I came up with a solution to query the DB like this -
select * from table1 where find_in_set('l2', lids) AND find_in_set('l1', lids);
then in code, identify the count to be exact 2 of lids. But it is not the perfect solution. Need guidance regarding it.
AddOn - A SpringBoot + JPA (Hibernate) specific solution will be great, where there is no requirement of writing native sql query
As per comments if I create a table for lids -
recordid(fk) lid
----------------------------------
1 l1
1 l2
2 l1
3 l1
3 l3
3 l2
4 l2
4 l3
Then how will I ensure that just 1 unique combination of lids should be available for the user?

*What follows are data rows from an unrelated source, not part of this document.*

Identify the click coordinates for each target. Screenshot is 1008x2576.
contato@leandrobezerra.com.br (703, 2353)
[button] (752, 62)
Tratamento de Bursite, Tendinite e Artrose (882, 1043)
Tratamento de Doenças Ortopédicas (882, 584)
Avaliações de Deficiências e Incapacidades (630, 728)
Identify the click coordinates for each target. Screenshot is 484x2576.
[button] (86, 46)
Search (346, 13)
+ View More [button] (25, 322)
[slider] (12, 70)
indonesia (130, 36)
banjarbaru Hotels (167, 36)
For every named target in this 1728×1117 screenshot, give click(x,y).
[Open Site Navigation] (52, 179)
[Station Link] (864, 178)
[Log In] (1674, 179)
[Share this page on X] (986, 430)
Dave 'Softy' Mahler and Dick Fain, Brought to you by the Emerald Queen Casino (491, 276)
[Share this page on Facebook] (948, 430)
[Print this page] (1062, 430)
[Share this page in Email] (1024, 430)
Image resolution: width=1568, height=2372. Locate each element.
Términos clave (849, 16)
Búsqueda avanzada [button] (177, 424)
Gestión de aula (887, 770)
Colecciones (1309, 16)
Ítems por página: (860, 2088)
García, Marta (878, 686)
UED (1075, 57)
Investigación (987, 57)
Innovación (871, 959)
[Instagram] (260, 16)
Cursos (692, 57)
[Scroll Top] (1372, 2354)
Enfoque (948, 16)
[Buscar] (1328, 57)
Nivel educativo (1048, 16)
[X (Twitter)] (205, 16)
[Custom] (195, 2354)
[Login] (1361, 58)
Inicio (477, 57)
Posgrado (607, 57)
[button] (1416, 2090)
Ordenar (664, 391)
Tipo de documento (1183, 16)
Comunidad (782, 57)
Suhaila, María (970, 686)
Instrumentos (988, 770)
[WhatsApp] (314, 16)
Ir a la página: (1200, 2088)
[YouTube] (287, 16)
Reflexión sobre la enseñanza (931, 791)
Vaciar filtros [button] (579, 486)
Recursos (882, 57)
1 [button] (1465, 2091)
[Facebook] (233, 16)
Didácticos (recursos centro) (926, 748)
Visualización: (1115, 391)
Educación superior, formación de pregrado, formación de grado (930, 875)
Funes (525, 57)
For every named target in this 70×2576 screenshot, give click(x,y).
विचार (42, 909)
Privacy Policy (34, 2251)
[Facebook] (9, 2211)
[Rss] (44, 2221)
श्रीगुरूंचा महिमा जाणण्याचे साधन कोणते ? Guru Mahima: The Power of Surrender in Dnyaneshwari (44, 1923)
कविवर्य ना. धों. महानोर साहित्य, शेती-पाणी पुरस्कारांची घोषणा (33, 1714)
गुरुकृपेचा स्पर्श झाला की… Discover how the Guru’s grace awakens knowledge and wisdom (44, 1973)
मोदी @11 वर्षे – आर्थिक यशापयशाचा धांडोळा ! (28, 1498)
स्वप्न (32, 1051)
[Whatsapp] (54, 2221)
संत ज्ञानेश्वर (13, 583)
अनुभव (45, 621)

and what will be my select query? Will it be like the following?
select * from table1, lids where main.recordid = lids.recordid and lid IN ('l2','l3');
The IN operator will run a OR query instead of AND which will give wrong results as well.
Do I have to group based on the recordid in lids table then apply where condition? Apologies, I'm totally confused as I have read many articles related to it and got distracted.
Okay the question basically drills down to this - How to find if a list/set is exactly within another list
I want to find recordid having EXACT list of lids to search.
tl;dr: for design problems like this think about entities. relationships, amd sets.
You have two entities, records and lids. They have a many-to-many relationship.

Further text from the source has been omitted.